La transizione all’elettrico procede senza rete: auto inaccessibili, industria sotto pressione, cittadini esclusi. L’Europa sta perdendo la sua strada.

Ogni volta che provo un’auto elettrica, resto colpito dalla sua immediatezza. La coppia istantanea, il silenzio, la sensazione di fluidità. È un assaggio di futuro. Ma poi torno a casa, guardo i numeri, ascolto le persone, e mi rendo conto che quel futuro, oggi, non è per tutti.

La retorica della transizione ecologica dimentica spesso un punto essenziale: la sostenibilità non può essere solo ambientale, ma anche economica. Se oggi un’automobile nuova è fuori dalla portata di gran parte della popolazione, allora non è una soluzione: è una barriera.
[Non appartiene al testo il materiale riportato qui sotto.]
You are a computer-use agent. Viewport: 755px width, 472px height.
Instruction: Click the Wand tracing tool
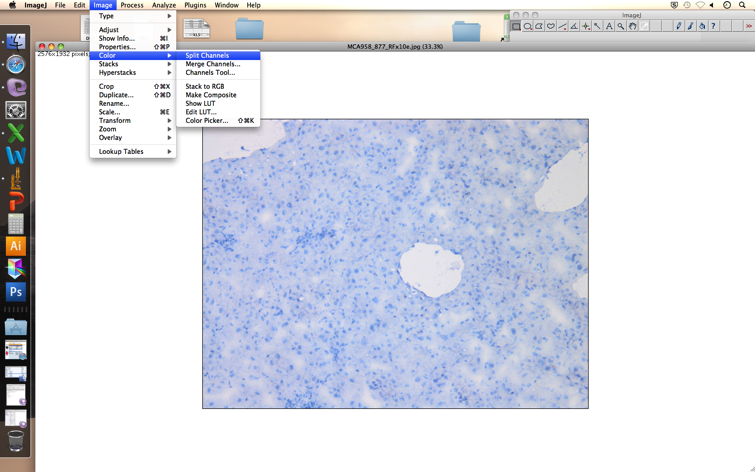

Il parco circolante invecchia, non per scelta ma per necessità. Le citycar, un tempo simbolo di mobilità accessibile, sono sparite dal radar, soffocate da norme pensate per veicoli più grandi. E il risultato è sotto gli occhi di tutti: si compra meno, si cambia meno. Non perché manchi la volontà, ma perché mancano i mezzi.

Nel frattempo, la Cina si muove veloce con modelli elettrici a basso costo, mentre l’industria automobilistica europea arranca, schiacciata da una normativa sempre più rigida e poco adattata alla realtà dei mercati.
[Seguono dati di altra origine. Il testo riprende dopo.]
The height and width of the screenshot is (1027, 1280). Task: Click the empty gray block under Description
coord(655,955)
Serve equilibrio, non estremismo. Serve una politica industriale che accompagni il cambiamento, senza trasformarlo in una corsa a ostacoli per cittadini ed imprese. Perché salvare il pianeta è fondamentale, ma senza una strada che possa essere percorsa da tutti, si rischia di rimanere fermi. O peggio, di restare indietro.